The apparent movement of the Sun and stars against the canopy of the heavens was the first clock available to humanity for measuring the passage of time. The alternation of day and night marked the pace of life. Thus the time elapsed between two successive transits of the Sun over the meridian—in other words, the median solar day—became the basic unit of time. Its division into 24 hours of 60 minutes, in turn subdivided into 60 seconds, then became a scale of intervals used as a benchmark for constructing timekeeping devices.
The water clocks and sandglasses still in use on ships of the 15th and 16th centuries were calibrated to indicate precise time intervals, typically the half-hour segments of the watch (that is, the period when a part of the crew was on duty to keep the ship on course), and the periods of 30 seconds that served to estimate the ship’s speed by counting the knots on the chip log.
The true timekeeping instruments, however, were the mechanical clocks that were coming into use in medieval convents in the form of small alarm clocks and tower clocks. They functioned by means of two mechanisms: the pendulum or balance wheel, which performed the periodic motion, and the escapement, which counted the pendulum’s movements. The regular oscillation of the pendulum or balance wheel determined the speed of advancement of a toothed wheel that transmitted energy to a gear train and thus moved the hands of the clock.

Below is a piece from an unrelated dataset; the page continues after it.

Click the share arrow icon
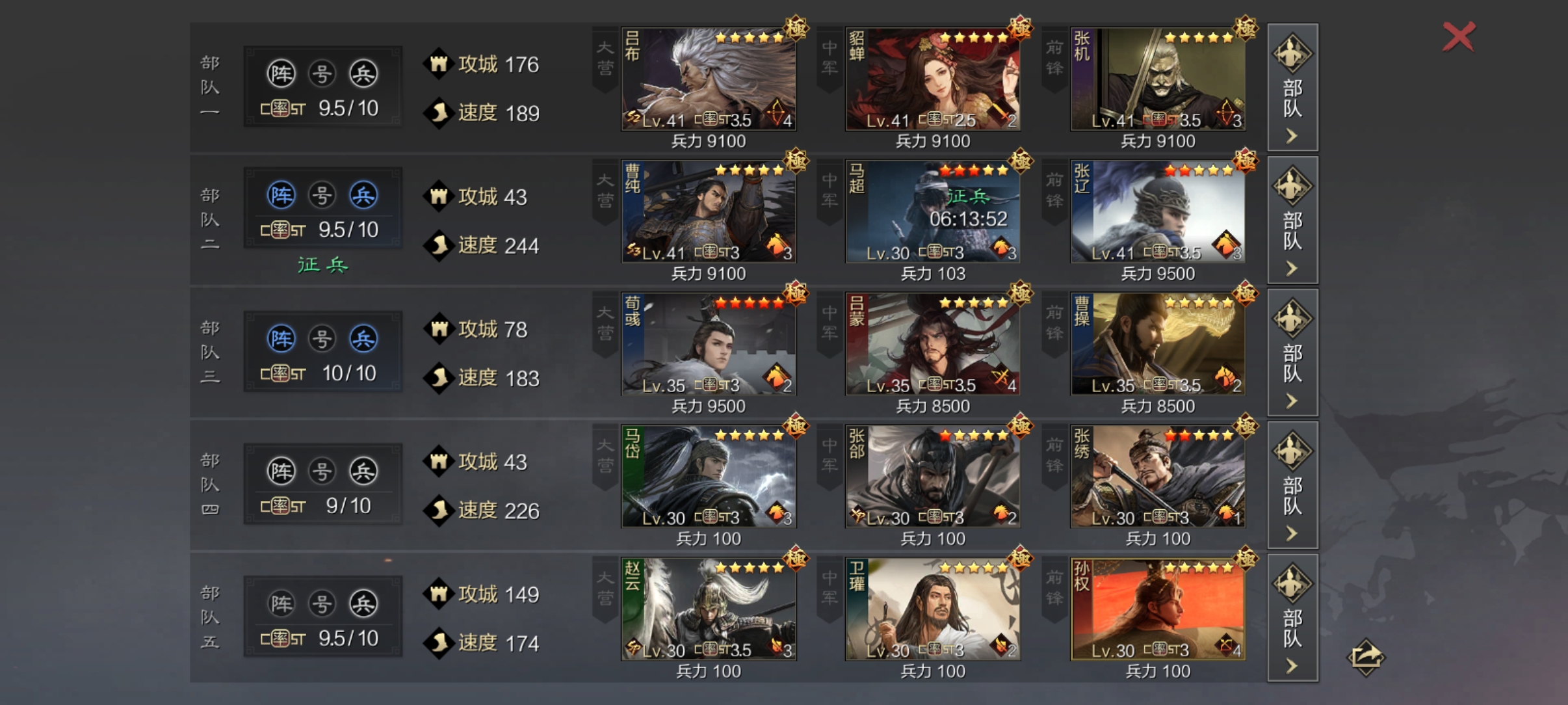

The pendulum clock, introduced by Galileo (1564-1642), was perfected in 1656 by Christiaan Huygens (1629-1695), who changed the oscillating movement from circular to cycloidal. This transformation made it possible to preserve the property called isochronism, in other words, the equal duration of the pendulum’s oscillations. The measurement of time played its most decisive role in the calculation of longitude, which was determined by the difference between local time and the time at the port of departure.